Date: 20 May 2025 (Tuesday)
Time: 7 pm - 8:30 pm
CPD Hours: 1.5
Fee: HKD100 / Member; HKD200 / Non-member
Venue: HKIA Premises or via Zoom
Quota: 80 In-person / 500 Zoom
Registration: https://forms.office.com/r/6YH6qU8wKU
Speakers:
Mr. Sky Lo Tian Tian
Assistant Professor
School of Design
The Hong Kong Polytechnic University
Director of AiCID Lab
Year Coordinator
CAADRIA PGSC Chair
World16
Ms. Yuting Chen
PhD student
School of Design
The Hong Kong Polytechnic University AiCID Lab
Moderator:
Ar. Anne Zhang
CPDO Member
HKIA
Architecture has always been a discipline of boundaries—between form and function, material and void, tradition and innovation. Today, we stand at a new frontier: the seamless fusion of physical and digital worlds, or Phygital Realities. This paradigm shift reimagines space not as static or singular, but as a dynamic, layered ecosystem where buildings breathe with data, environments respond to human intuition, and stories unfold across both tangible and virtual dimensions.

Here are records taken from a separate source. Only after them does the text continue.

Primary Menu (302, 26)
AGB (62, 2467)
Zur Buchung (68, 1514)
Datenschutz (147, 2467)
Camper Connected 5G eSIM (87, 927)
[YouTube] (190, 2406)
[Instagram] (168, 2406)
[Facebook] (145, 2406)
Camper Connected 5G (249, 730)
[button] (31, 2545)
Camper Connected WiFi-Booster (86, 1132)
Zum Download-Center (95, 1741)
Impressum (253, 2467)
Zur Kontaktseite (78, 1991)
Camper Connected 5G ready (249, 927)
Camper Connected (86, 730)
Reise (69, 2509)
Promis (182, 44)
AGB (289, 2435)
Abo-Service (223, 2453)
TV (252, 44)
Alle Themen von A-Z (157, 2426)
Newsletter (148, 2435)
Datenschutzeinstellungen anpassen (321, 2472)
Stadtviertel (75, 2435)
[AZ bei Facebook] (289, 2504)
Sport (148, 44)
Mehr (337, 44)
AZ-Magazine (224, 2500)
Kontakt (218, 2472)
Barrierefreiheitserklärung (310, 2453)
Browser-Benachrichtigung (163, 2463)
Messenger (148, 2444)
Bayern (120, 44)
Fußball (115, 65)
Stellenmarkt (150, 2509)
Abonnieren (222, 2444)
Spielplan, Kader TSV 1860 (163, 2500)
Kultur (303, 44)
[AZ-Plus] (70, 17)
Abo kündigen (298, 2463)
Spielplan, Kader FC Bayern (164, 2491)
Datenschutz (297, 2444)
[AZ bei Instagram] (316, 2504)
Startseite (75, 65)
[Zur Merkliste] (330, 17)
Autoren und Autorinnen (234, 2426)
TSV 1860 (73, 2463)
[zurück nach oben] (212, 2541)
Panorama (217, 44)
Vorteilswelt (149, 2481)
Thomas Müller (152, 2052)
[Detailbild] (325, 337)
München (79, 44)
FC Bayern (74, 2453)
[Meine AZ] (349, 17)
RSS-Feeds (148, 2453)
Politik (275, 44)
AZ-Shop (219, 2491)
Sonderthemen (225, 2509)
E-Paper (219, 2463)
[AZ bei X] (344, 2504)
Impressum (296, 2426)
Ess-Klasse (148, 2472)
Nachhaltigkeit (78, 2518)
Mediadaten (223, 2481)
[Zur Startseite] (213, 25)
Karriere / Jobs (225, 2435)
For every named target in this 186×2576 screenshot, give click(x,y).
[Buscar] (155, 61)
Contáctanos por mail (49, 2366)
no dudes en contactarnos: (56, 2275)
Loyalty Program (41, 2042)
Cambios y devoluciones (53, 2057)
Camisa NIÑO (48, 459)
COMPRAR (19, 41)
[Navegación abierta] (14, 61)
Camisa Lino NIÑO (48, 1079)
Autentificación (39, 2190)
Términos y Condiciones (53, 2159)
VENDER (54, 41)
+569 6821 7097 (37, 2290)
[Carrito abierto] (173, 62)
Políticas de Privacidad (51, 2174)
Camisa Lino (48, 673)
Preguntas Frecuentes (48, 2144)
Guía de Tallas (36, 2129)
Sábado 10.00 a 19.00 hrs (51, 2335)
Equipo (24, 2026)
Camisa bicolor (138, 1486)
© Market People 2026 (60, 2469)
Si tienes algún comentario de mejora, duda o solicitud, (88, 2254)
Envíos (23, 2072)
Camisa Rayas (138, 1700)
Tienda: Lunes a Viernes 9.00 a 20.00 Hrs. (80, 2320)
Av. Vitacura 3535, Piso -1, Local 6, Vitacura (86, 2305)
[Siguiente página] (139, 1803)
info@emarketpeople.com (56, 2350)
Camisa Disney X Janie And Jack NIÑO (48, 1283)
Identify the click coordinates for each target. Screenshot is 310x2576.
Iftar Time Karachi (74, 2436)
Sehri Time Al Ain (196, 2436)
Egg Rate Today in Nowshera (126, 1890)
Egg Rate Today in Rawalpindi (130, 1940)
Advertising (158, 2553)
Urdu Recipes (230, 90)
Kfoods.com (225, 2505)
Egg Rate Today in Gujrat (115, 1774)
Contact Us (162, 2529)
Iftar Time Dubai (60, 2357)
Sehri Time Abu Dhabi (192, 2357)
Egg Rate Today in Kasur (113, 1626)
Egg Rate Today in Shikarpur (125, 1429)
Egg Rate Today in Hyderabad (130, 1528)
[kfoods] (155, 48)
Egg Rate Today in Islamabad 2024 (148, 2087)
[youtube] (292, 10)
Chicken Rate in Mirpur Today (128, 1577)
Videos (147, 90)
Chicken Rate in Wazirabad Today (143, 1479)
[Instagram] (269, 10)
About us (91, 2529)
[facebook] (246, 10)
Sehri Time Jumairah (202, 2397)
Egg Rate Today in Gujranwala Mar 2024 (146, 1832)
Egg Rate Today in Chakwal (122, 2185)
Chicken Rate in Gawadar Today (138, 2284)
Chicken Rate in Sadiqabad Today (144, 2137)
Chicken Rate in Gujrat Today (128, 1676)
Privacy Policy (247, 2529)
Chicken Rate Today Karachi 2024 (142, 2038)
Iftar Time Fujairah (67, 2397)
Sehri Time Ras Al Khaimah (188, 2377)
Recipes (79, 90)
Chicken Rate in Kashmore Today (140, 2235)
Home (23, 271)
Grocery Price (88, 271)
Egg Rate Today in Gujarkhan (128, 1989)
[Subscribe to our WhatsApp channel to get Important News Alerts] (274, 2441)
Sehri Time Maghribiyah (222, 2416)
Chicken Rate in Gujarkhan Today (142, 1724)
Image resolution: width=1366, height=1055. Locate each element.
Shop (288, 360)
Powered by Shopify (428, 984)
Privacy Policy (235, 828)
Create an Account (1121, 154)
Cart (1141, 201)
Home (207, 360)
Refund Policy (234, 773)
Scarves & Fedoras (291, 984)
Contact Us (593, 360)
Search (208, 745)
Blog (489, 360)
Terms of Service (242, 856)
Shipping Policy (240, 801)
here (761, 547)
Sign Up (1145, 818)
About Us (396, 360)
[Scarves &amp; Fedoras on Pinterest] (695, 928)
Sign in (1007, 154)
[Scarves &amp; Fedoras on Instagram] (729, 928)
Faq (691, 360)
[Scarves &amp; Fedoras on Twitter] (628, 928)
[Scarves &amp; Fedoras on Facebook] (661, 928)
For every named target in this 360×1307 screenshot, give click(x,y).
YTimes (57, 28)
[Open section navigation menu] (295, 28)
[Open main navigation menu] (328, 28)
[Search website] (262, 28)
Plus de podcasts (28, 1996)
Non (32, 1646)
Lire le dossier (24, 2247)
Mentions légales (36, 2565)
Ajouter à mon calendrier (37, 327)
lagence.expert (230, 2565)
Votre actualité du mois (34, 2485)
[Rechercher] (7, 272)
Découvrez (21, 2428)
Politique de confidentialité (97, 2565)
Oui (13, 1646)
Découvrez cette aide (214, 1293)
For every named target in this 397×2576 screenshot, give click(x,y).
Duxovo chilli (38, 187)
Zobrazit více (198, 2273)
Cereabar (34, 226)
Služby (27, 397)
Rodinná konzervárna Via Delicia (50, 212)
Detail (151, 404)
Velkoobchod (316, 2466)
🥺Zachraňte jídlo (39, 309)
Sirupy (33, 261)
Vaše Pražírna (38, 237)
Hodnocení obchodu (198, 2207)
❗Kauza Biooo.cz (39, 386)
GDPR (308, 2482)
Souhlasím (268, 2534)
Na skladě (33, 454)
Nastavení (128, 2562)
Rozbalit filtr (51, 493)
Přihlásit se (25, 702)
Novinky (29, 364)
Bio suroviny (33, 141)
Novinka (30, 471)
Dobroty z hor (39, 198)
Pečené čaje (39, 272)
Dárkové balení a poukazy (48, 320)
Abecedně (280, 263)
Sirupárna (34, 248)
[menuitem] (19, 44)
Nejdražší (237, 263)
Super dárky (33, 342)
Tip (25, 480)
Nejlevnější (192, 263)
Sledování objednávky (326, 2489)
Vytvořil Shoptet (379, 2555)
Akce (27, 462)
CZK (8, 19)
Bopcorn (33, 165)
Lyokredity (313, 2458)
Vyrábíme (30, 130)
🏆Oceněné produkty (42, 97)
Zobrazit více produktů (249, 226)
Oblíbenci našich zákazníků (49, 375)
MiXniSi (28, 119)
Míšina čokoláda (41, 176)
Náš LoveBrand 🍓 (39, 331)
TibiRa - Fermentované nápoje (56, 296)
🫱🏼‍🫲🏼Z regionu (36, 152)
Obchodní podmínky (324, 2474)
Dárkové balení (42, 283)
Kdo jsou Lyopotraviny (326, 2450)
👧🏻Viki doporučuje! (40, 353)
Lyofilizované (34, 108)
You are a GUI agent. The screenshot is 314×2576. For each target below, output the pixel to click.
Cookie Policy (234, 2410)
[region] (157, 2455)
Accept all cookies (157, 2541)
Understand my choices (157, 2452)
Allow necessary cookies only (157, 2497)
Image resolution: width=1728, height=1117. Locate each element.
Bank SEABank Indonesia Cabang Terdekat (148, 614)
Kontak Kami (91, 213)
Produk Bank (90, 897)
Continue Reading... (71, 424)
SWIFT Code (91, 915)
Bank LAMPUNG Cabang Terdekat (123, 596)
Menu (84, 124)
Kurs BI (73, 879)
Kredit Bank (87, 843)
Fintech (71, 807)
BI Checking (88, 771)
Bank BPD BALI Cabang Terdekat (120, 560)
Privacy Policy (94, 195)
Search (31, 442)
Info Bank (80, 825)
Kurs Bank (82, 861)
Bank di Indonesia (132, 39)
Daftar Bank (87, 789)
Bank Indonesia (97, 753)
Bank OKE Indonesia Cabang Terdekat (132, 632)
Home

At its core, phygital design challenges architects to think beyond bricks and mortar. Imagine structures that adapt in real-time through augmented overlays, or public squares where historical narratives are resurrected through holographic layers. Envision collaborative design processes where stakeholders inhabit shared virtual models, refining spatial flows through immersive interaction. These are not distant fantasies—they are emerging tools to enhance sustainability, cultural resonance, and human-centric innovation.
Key to this evolution is spatial storytelling—embedding narrative into the built environment. A museum’s walls might “speak” context through AR, while a smart city block could visualize climate data as pulsing lightscapes, making invisible forces tangible. Similarly, human-environment symbiosis invites architects to integrate multi-sensory feedback: haptic surfaces that mimic natural textures, or acoustics tuned to augment emotional resonance.
Phygital Realities also democratize access. Virtual twins of heritage sites preserve legacies while inviting global interaction, and adaptive AR wayfinding transforms chaotic transit hubs into intuitive journeys. For architects, this convergence isn’t just technological—it’s a call to redefine placemaking in an age where digital layers are as vital as physical foundations.